(Saved entries)
= Beginning of Section =
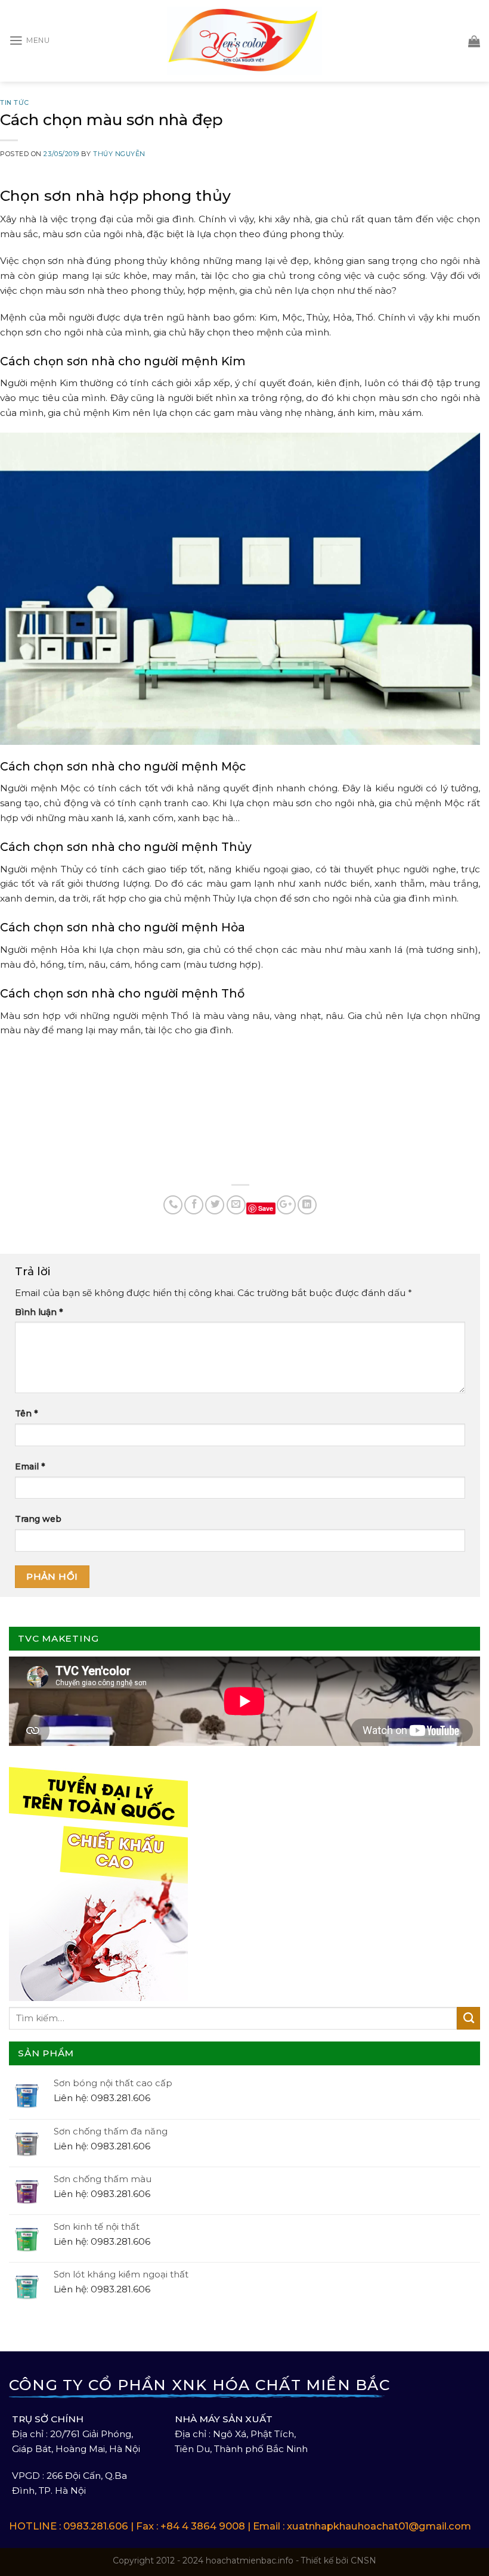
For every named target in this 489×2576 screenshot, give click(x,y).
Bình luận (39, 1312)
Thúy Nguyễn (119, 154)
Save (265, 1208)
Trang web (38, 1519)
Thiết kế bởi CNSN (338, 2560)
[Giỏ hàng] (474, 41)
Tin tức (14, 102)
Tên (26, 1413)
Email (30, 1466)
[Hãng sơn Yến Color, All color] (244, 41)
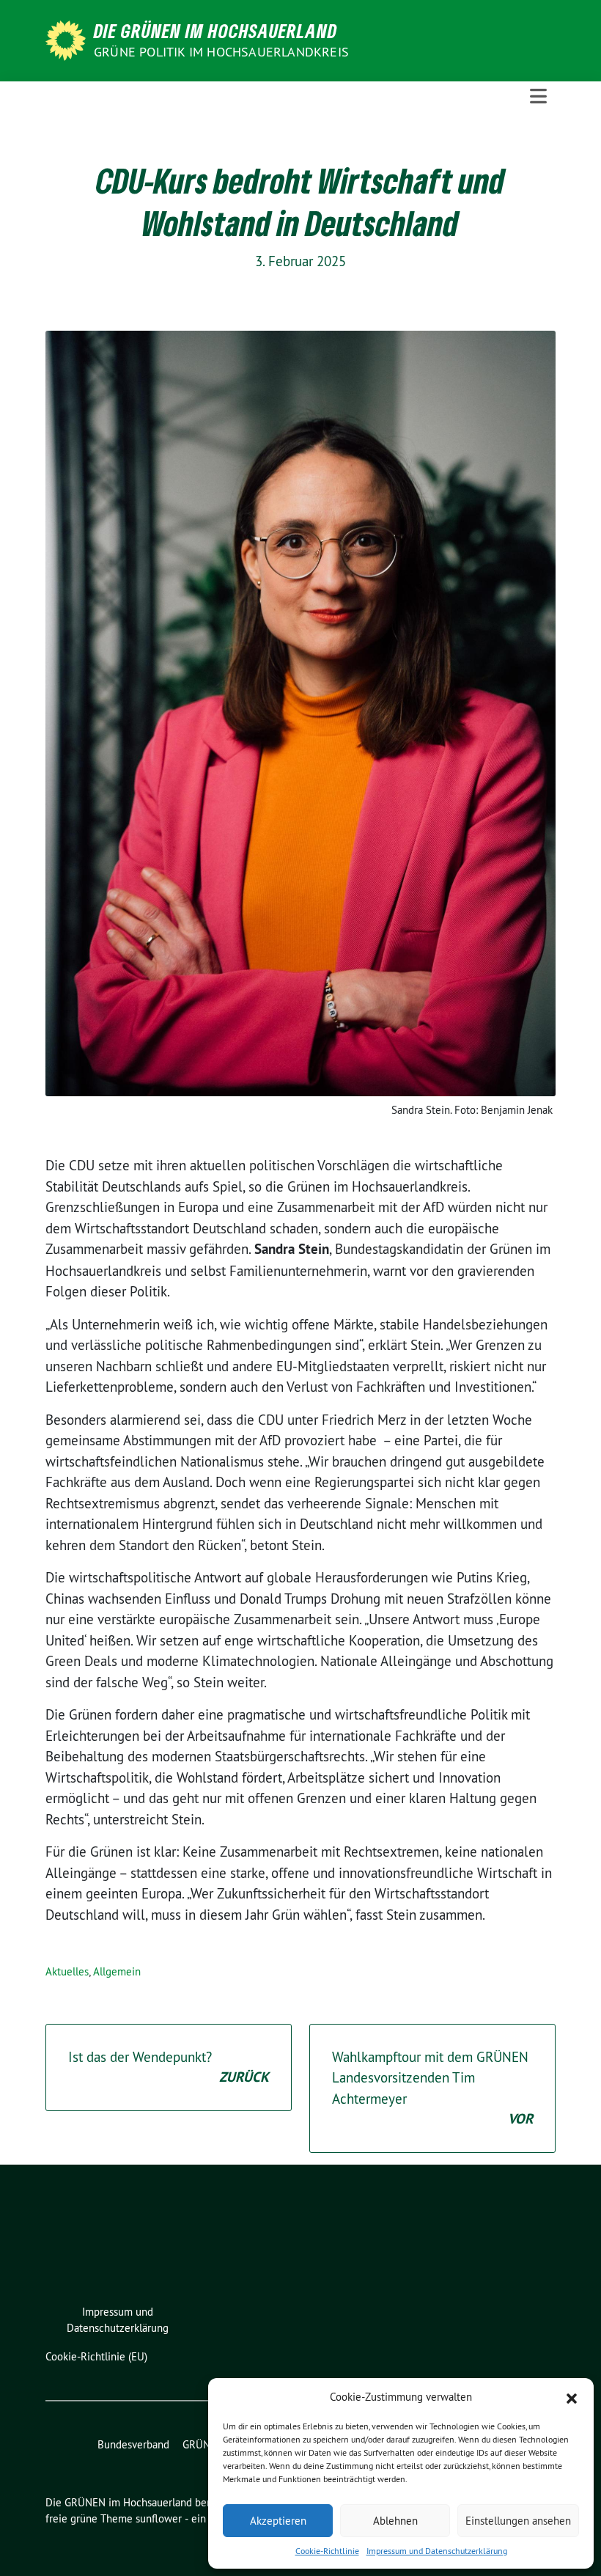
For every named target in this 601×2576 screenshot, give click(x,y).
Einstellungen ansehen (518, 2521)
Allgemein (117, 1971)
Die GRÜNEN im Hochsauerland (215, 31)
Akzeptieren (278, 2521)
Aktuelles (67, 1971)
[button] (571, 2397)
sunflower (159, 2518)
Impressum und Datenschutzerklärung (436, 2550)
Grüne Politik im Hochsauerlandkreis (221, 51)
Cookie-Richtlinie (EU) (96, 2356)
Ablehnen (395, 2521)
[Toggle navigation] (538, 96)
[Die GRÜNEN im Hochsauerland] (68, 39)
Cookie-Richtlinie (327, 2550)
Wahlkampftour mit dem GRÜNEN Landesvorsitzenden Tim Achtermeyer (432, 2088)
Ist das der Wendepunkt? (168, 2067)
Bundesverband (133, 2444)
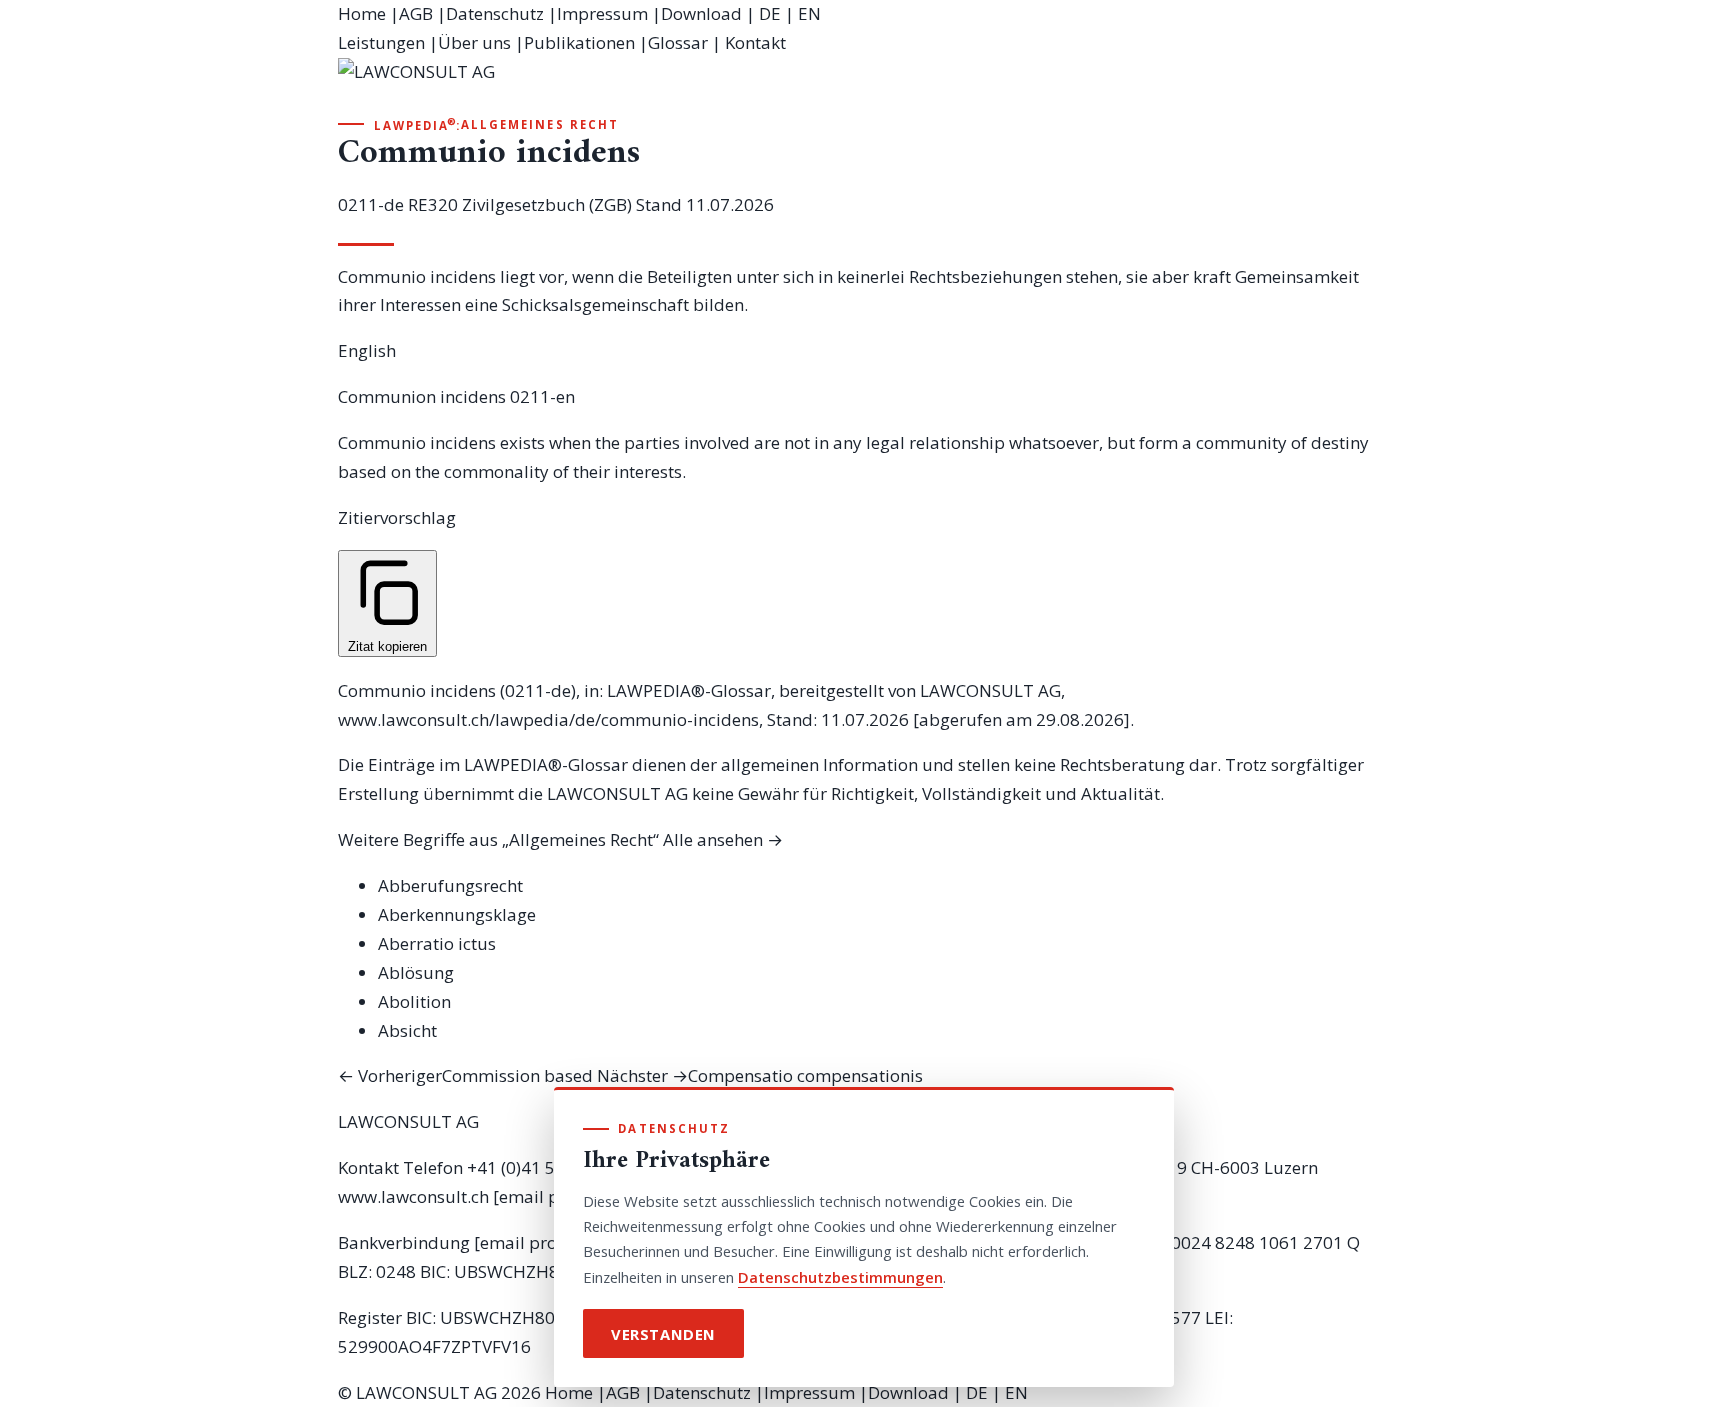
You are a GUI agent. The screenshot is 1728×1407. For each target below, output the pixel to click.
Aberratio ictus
= End of Section =
What you have to do:
Write the lines from the line containing "Akzeptieren (278, 2521)" through the last line of the data out again exactly, and only those lines; pictures stay out.

Finished task:
Akzeptieren (278, 2521)
Aktuelles (67, 1971)
[button] (571, 2397)
sunflower (159, 2518)
Impressum und Datenschutzerklärung (436, 2550)
Grüne Politik im Hochsauerlandkreis (221, 51)
Cookie-Richtlinie (EU) (96, 2356)
Ablehnen (395, 2521)
[Toggle navigation] (538, 96)
[Die GRÜNEN im Hochsauerland] (68, 39)
Cookie-Richtlinie (327, 2550)
Wahlkampftour mit dem GRÜNEN Landesvorsitzenden Tim Achtermeyer (432, 2088)
Ist das der Wendepunkt? (168, 2067)
Bundesverband (133, 2444)
You are a GUI agent. The screenshot is 1728×1407. For each target below, output the pixel to click.
Aberratio ictus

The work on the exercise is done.